◆ AIM OF THE TASK: There are pictures in the records below; leave them out and set down exactly the lines from the one holding "Task: Click the Lag bar in the chart" through the one holding "Given: Select column B header".

________________________

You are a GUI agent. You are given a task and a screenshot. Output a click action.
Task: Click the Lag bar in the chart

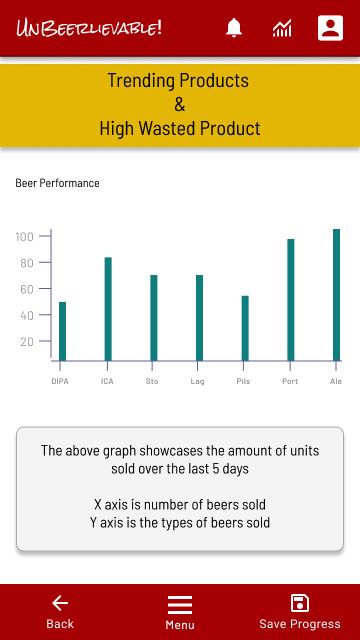[x=200, y=318]
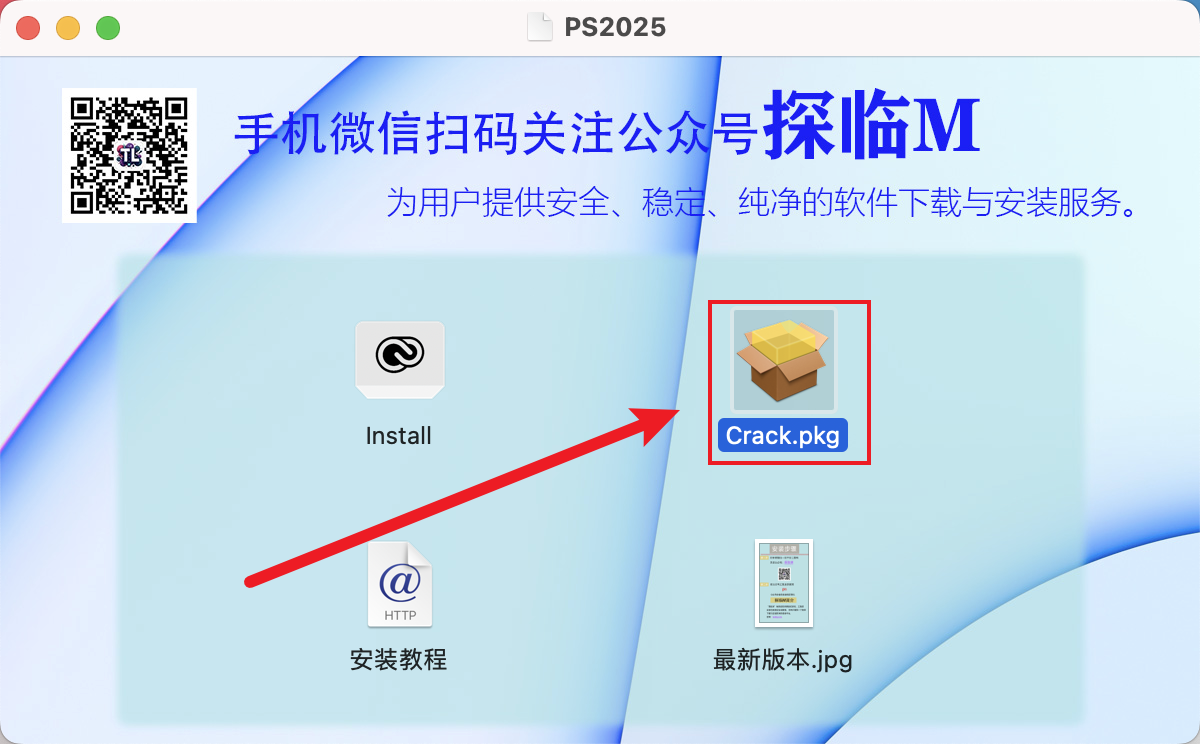Click the 安装教程 file name label
1200x744 pixels.
point(398,660)
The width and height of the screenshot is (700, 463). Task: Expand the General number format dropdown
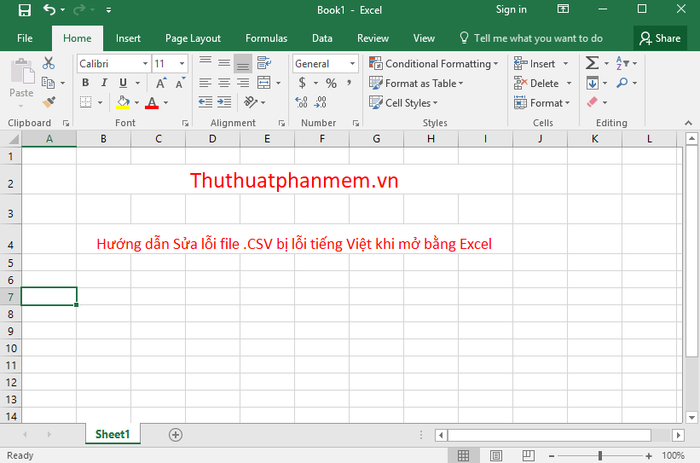[x=352, y=63]
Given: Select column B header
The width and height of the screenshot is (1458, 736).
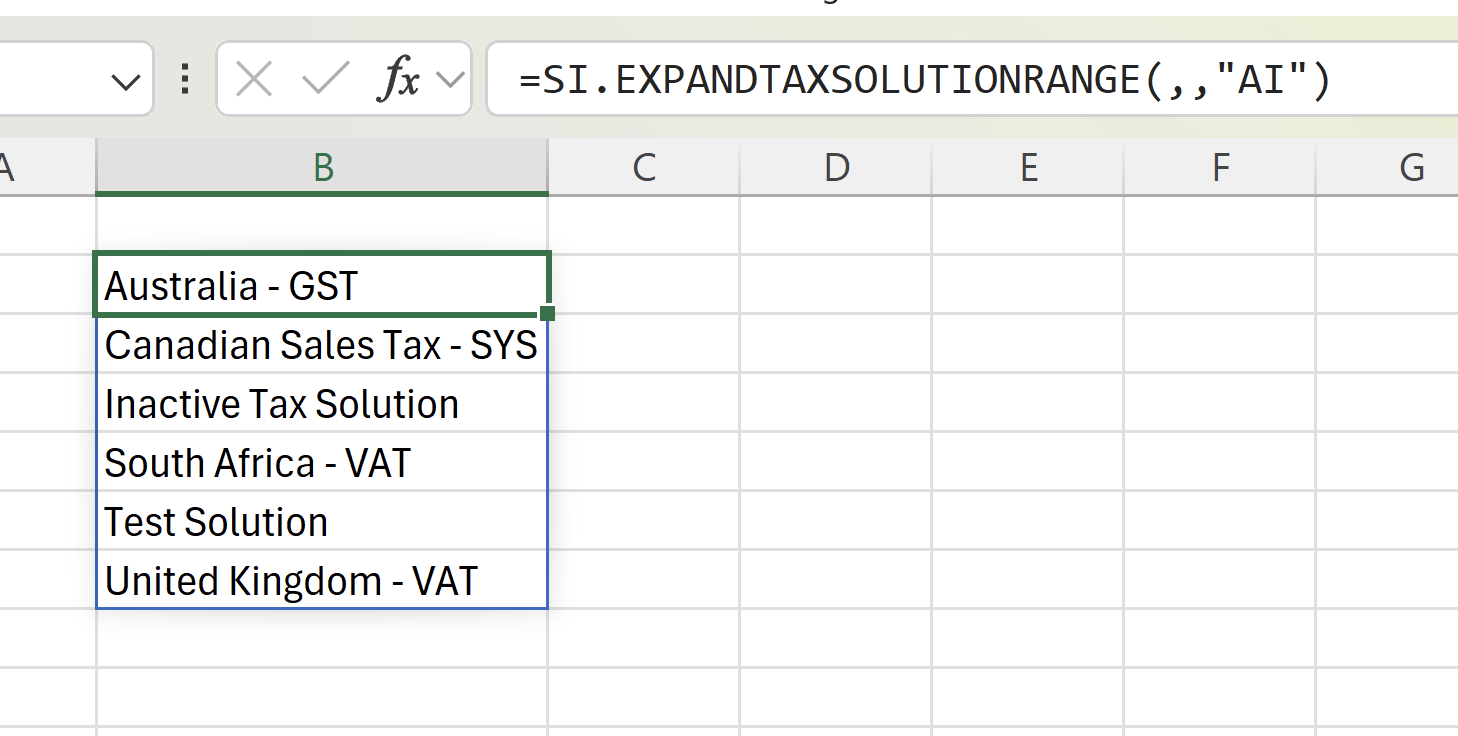Looking at the screenshot, I should tap(322, 167).
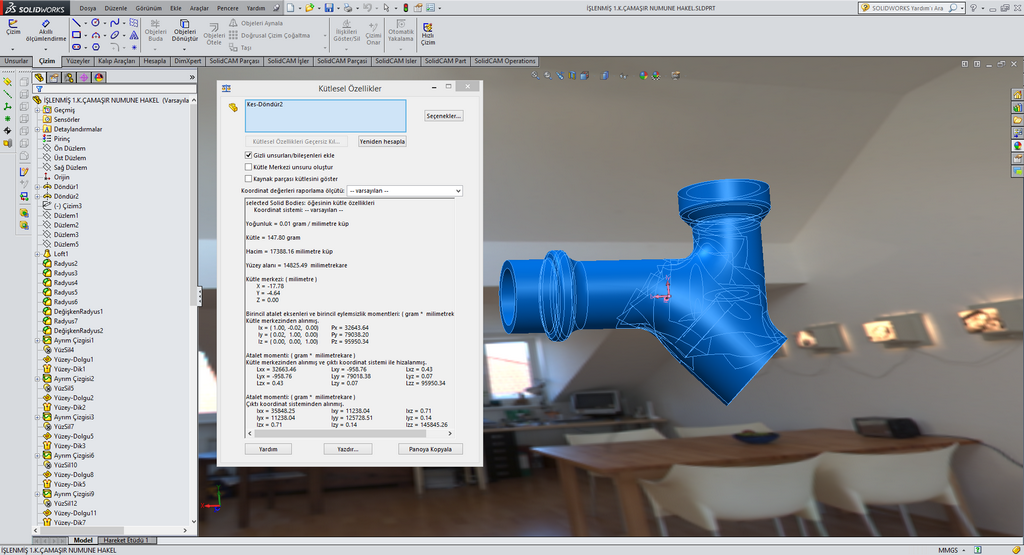Click the Rebuild traffic light icon
Viewport: 1024px width, 555px height.
(x=405, y=7)
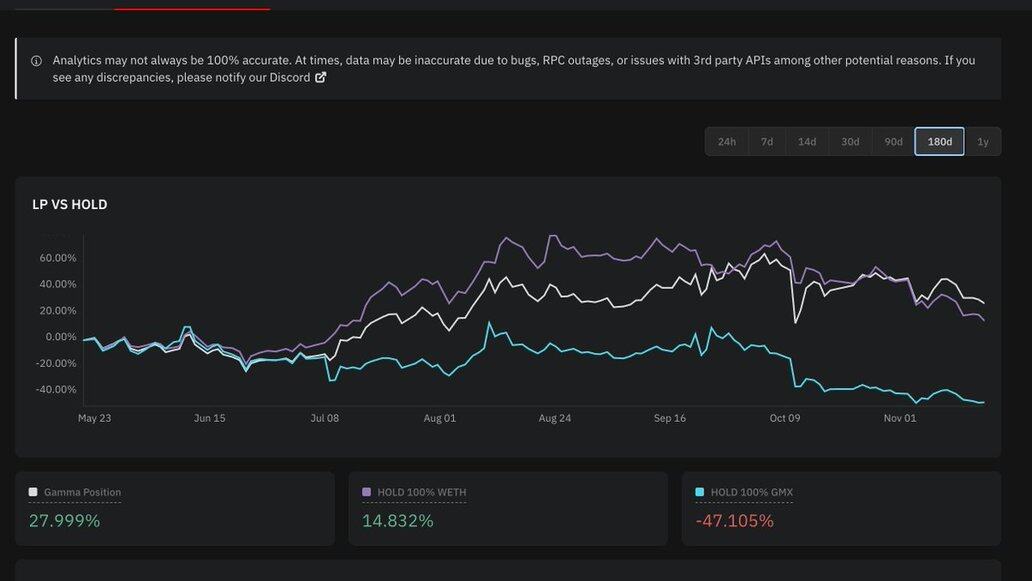Viewport: 1032px width, 581px height.
Task: Click the purple HOLD 100% WETH swatch
Action: (x=366, y=492)
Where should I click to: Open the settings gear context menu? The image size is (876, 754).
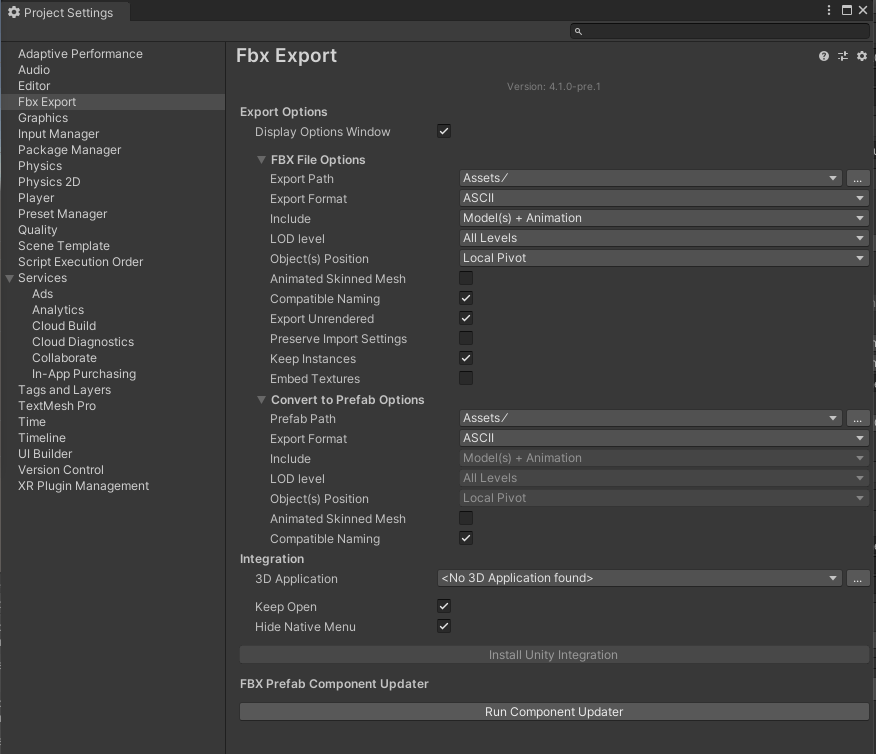coord(861,56)
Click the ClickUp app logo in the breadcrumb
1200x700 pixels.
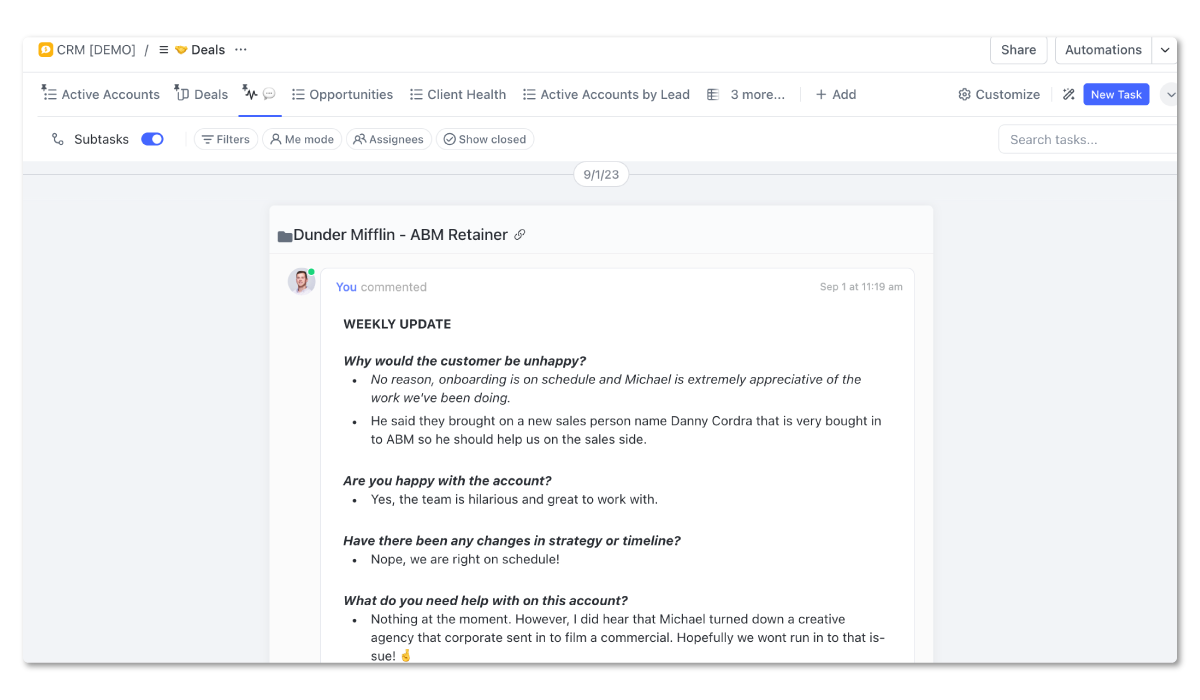click(44, 49)
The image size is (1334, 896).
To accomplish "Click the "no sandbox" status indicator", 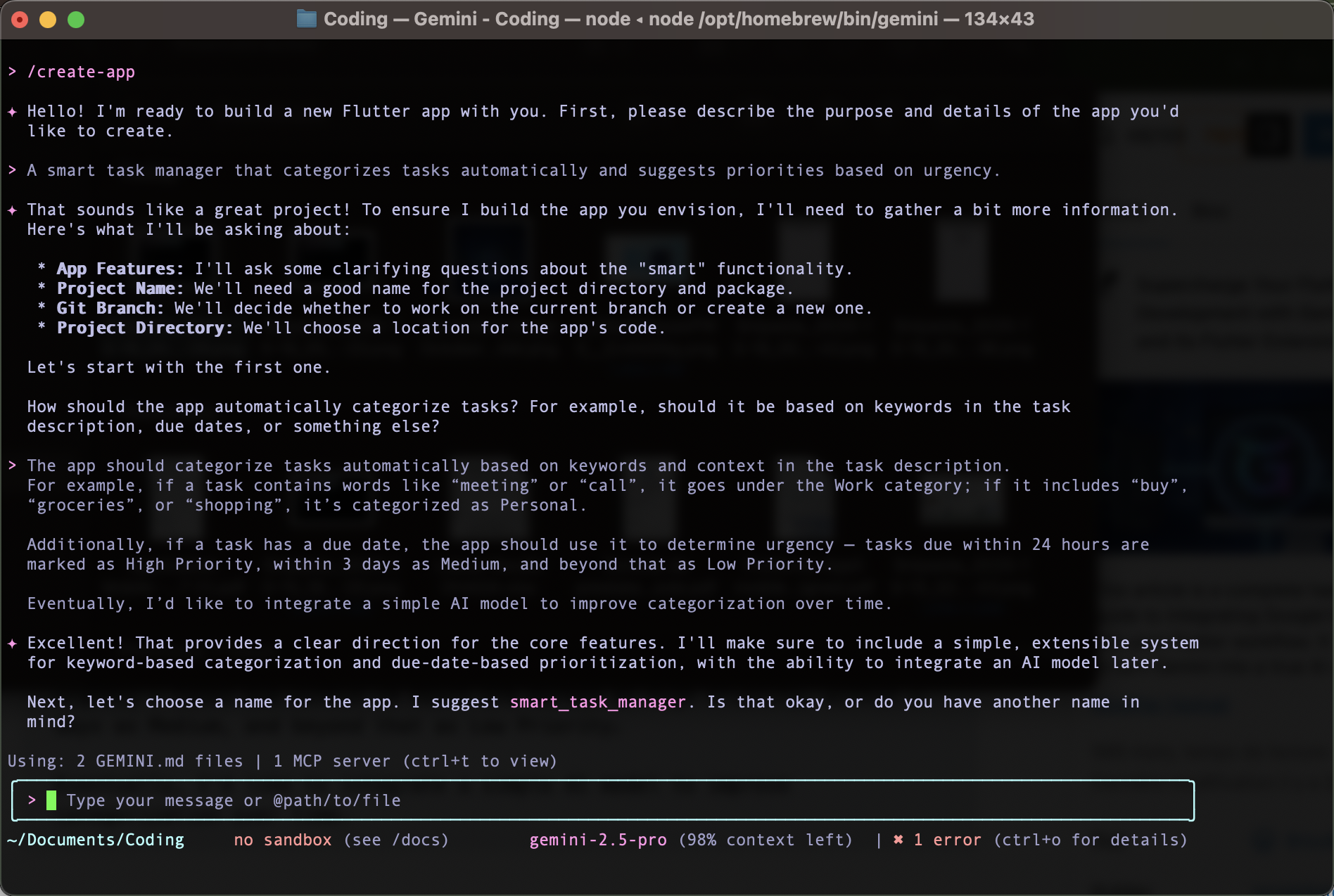I will pyautogui.click(x=282, y=840).
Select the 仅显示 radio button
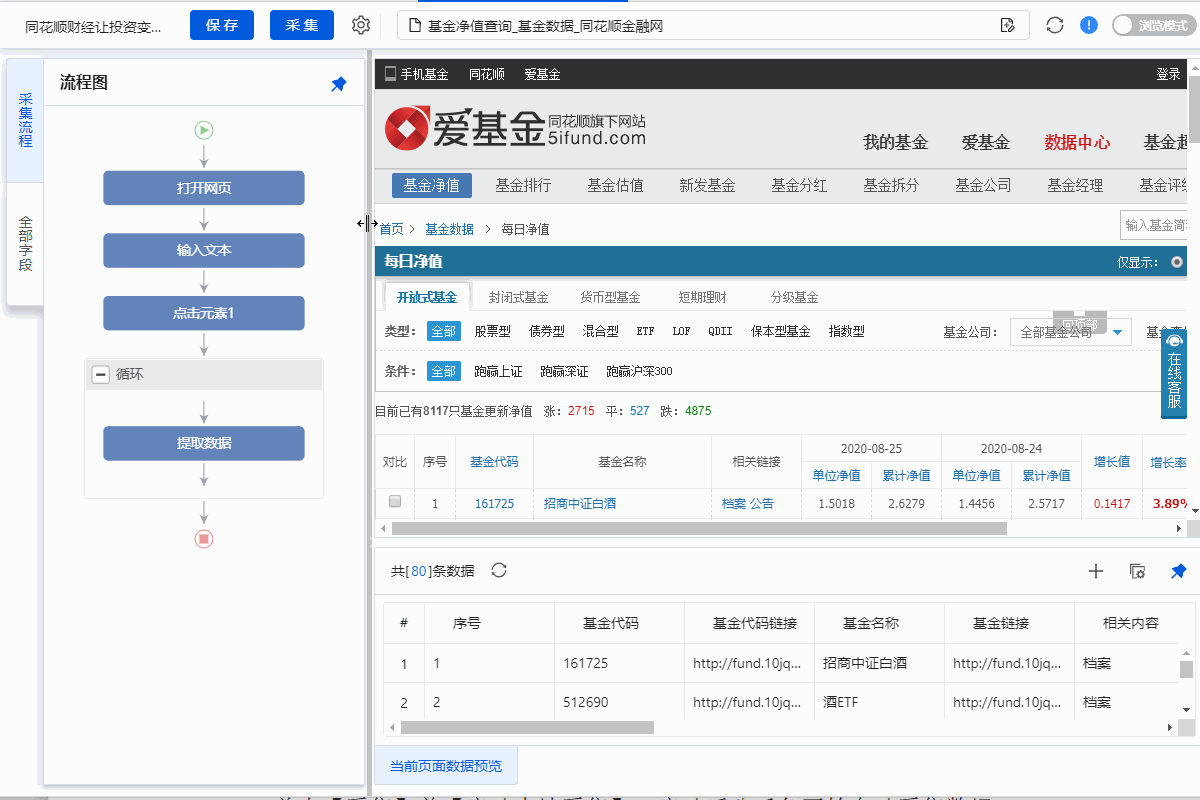 [x=1176, y=262]
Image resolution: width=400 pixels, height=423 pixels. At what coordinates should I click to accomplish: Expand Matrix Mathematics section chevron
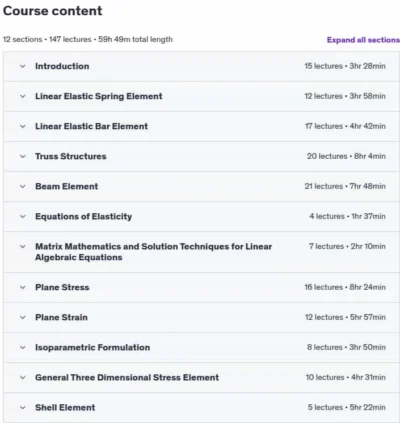tap(23, 247)
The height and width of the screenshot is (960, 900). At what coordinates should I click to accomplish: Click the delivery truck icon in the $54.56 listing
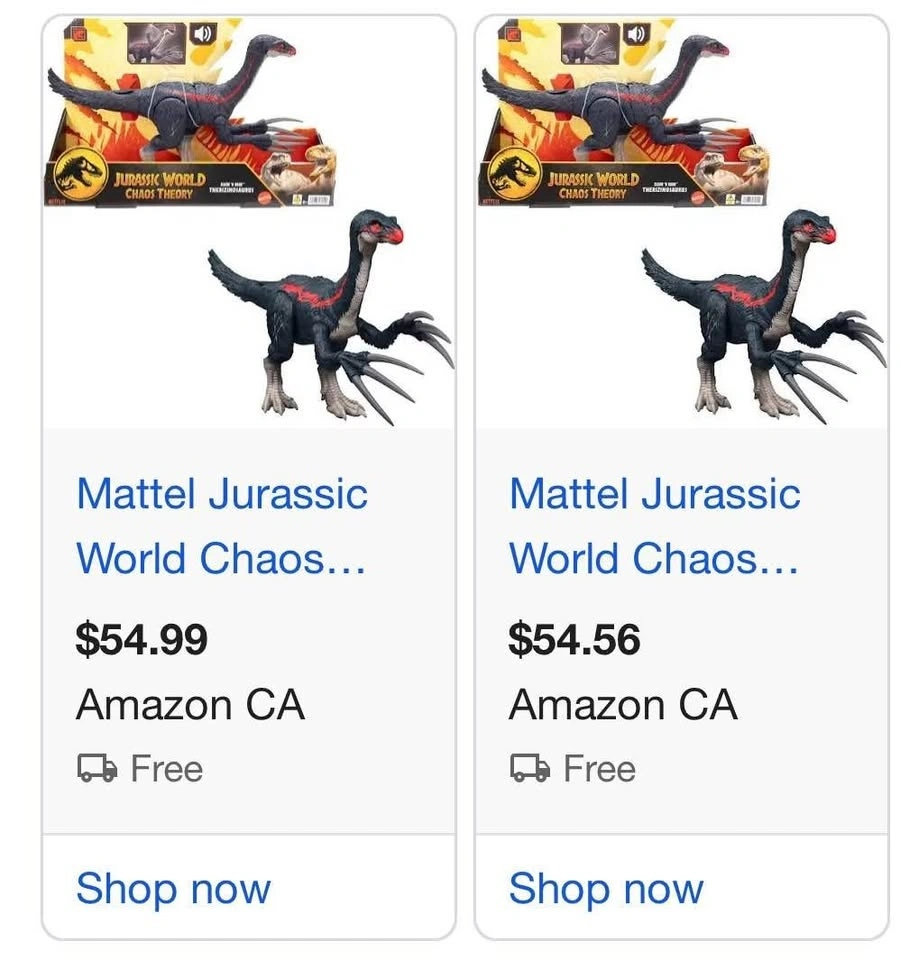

________________________

◆ FINAL ANSWER:
Task: Click the Lag bar in the chart

[x=200, y=318]
Click the 安装教程 file name label
1200x744 pixels.
point(398,660)
The width and height of the screenshot is (700, 463). Task: Expand the General number format dropdown
[x=352, y=63]
Given: Select column B header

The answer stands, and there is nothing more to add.